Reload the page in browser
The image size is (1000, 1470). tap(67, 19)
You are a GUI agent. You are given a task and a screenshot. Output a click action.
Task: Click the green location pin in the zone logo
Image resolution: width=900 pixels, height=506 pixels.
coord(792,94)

*PROBLEM TO SOLVE:* Copy out the data exactly as it stands, leaving nothing out.

*REPLY:*
Reload the page in browser
The image size is (1000, 1470). tap(67, 19)
You are a GUI agent. You are given a task and a screenshot. Output a click action.
Task: Click the green location pin in the zone logo
Image resolution: width=900 pixels, height=506 pixels.
coord(792,94)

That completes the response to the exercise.